Obiettivo del compito: Secondo l'estratto, in quale città Veronica conseguirà presto la laurea triennale?

Estratto del testo:
Guarda gli adolescenti presenti, fa domande e stimola le risposte. E parla di sé. Nessuno fiata. La malattia, l’ospedale. Mamma e papà. Con la mamma lo sfogo, il pianto, il “voglio morire”, il “perché proprio a me che non ho fatto nulla di male”; col papà la grinta, la voglia di tornare alla vita quotidiana, di spaccare il mondo. Complementarietà nell’amore dei genitori, necessari al vivere. Poi, il ritorno a casa. In macchina, a Palazzolo. Quella voglia di fare un giro in piazza, con la paura di essere vista, con quelle cicatrici. Cosa direbbero, cosa farebbero? Ebbene, quel giorno, nella piazza di Palazzolo sull’Oglio, c’è il mondo. E tutti i suoi amici, che sono lì per caso, anche quelli che tra loro non si frequentano. Vedono la macchina del papà, intravedono la figura di Veronica Yoko seduta con lui.

Assalto. E tanta gioia, perché lei è viva ed è tornata con loro. Certo, non è stato facile: accettare quella condizione particolare, a volte lo sguardo diffidente della gente che fa di tutto tranne che l’unica cosa che dovrebbe fare, avvicinarsi e chiedere “Cosa è successo? Come stai?”. E’ faticoso. Meno male che ci sono i bambini che, nella semplicità che contraddistingue la loro tenerezza, chiedono “Cosa ti sei fatta? Ma adesso stai bene? Benissimo, a posto allora!”, e ti dicono, anche senza le parole, che tu vali, e vali molto. Perché sei ciò che sei e ciò che con fatica hai voluto diventare. Veronica è una persona a cui la vita ha chiesto di crescere in fretta: ascolto con attenzione, colgo dietro la sua giovane età i tratti di un’umanità vera e uno spirito profondo. Penso.

E io prete mi sento un bambino accanto a un gigante

Quanta gioia e quanta speranza sprizza questa ragazza? La dolcezza con cui risponde alle domande dei ragazzi, la semplicità dei modi. Penso al fatto che, come ha ricordato Stefano, l’educatore adolescenti che la conosce e l’ha contattata per noi, non ha fatto a tempo  a porle la domanda: “Veronica, verresti a..?” e già lei aveva risposto “Sì!”, nonostante i suoi impegni, nello sport e nella vita di studio, a Bologna, dove presto conseguirà la laurea triennale: è la disponibilità di chi sa fare della sua vita un dono. Che bello sentirla raccomandare con forza e convinzione ai ragazzi che studiare è importante e vale la pena far fatica, accompagnando la serietà della raccomandazione all’ironia che le fa dire “adesso penserete che sono vecchia perché vi dico di studiare, lo so io!”.

Materiale fornito:

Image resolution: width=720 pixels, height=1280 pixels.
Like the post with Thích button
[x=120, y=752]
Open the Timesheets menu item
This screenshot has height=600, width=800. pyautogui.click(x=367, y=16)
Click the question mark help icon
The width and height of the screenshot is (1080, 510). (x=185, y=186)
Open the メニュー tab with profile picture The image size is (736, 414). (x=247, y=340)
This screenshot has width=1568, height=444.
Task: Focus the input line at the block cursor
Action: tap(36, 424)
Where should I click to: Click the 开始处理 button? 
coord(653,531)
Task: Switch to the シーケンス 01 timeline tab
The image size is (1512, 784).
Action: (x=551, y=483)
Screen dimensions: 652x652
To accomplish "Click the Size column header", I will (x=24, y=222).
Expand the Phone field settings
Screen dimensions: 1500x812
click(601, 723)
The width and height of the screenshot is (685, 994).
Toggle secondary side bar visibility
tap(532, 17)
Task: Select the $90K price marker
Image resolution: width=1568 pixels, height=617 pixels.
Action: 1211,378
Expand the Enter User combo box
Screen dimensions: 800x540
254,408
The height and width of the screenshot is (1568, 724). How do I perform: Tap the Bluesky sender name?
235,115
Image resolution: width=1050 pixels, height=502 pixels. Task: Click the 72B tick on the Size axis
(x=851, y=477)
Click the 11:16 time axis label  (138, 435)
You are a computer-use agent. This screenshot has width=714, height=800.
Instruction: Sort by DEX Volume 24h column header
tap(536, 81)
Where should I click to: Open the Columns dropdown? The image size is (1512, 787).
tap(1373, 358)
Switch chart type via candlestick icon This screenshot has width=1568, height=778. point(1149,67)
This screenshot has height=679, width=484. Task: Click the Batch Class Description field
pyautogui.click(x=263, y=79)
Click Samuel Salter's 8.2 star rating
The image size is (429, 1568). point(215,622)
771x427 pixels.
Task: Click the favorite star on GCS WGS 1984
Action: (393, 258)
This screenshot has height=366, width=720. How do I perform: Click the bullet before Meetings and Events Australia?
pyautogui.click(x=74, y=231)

Risposta al compito: A Bologna.